-- Exercise inputs start --
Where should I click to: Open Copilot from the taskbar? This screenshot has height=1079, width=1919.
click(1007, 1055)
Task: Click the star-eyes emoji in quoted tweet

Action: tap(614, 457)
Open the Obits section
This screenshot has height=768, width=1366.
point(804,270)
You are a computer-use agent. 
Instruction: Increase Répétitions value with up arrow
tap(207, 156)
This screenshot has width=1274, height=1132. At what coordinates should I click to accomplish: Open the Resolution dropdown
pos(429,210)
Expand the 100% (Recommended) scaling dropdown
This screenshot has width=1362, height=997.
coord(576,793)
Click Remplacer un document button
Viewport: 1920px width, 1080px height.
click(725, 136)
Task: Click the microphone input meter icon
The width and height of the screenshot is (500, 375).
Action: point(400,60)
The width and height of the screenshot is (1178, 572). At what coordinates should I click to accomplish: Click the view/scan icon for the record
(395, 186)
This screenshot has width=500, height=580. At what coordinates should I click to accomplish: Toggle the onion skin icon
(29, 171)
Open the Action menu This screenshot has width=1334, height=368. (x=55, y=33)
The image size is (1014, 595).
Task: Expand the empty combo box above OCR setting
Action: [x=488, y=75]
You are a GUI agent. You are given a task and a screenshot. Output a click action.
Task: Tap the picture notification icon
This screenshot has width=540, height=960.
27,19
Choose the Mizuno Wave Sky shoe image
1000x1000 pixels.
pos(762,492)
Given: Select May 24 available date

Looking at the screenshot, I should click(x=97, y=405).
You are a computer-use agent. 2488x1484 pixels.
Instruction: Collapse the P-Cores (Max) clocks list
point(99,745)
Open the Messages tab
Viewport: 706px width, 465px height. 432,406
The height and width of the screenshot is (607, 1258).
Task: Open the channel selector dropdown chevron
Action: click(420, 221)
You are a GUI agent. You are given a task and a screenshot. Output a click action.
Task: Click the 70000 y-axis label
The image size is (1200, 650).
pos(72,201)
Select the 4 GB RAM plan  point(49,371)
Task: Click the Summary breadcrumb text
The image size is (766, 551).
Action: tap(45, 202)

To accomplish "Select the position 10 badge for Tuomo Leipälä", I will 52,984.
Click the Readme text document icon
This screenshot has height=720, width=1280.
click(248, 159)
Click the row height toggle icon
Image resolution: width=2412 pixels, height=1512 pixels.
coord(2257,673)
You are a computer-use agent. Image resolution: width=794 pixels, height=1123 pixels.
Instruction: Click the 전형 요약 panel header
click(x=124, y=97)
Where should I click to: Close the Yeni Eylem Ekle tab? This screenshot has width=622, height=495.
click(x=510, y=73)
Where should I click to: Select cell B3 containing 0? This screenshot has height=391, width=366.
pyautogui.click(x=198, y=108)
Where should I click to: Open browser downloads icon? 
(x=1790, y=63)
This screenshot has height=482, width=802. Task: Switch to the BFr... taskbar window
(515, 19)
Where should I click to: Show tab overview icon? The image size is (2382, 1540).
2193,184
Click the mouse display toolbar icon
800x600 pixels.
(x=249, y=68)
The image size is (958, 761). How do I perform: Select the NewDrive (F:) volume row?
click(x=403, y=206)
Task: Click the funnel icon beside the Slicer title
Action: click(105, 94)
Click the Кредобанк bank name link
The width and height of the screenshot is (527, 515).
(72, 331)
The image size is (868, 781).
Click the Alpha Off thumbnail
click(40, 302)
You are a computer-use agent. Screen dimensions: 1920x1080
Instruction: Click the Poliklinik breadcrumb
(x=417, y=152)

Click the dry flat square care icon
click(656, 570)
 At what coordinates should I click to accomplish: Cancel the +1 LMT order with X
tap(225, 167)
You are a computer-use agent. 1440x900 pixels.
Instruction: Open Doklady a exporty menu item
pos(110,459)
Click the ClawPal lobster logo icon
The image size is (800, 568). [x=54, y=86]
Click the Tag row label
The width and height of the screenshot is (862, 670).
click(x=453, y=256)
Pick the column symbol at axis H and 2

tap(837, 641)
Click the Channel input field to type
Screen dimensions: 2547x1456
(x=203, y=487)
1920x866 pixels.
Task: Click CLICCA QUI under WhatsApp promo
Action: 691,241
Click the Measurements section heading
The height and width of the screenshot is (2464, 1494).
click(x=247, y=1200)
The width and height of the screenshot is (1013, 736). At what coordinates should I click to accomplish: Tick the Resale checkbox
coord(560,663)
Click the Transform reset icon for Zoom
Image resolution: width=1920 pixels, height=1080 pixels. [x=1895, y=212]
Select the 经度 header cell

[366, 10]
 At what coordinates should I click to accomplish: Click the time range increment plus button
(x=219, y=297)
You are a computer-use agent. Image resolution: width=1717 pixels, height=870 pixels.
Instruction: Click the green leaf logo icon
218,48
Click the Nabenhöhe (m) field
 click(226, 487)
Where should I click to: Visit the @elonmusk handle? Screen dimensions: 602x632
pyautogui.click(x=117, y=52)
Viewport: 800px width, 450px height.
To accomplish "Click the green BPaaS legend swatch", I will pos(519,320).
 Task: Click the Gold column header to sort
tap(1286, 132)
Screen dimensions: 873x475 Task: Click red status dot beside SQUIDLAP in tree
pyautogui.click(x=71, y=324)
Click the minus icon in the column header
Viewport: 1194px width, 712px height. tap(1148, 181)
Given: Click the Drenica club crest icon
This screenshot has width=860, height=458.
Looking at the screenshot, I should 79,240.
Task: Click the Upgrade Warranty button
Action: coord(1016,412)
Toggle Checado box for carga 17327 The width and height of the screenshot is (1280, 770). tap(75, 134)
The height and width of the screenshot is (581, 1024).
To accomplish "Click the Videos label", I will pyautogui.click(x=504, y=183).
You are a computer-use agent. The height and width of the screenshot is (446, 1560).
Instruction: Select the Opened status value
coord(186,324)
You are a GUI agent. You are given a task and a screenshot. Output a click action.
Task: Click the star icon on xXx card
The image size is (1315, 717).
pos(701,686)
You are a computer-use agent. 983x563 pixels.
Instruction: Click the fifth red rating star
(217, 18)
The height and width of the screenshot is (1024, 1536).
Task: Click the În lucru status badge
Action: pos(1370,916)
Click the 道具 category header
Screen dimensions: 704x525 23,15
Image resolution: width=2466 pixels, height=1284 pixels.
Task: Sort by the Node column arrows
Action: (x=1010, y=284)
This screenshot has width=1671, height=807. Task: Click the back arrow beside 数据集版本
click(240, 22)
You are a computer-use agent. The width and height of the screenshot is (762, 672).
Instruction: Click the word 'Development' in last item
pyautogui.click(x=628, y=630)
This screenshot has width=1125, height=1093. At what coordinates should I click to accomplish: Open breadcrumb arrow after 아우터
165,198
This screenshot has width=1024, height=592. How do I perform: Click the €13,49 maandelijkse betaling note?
-- Exercise inputs end --
**Directive:** Reproduce verbatim everything from the line containing "Click the 道具 category header" down to the final line above.

**Solved exercise:**
Click the 道具 category header
Screen dimensions: 704x525 23,15
Image resolution: width=2466 pixels, height=1284 pixels.
Task: Sort by the Node column arrows
Action: (x=1010, y=284)
This screenshot has width=1671, height=807. Task: Click the back arrow beside 数据集版本
click(240, 22)
You are a computer-use agent. The width and height of the screenshot is (762, 672).
Instruction: Click the word 'Development' in last item
pyautogui.click(x=628, y=630)
This screenshot has width=1125, height=1093. At what coordinates should I click to accomplish: Open breadcrumb arrow after 아우터
165,198
This screenshot has width=1024, height=592. How do I perform: Click the €13,49 maandelijkse betaling note?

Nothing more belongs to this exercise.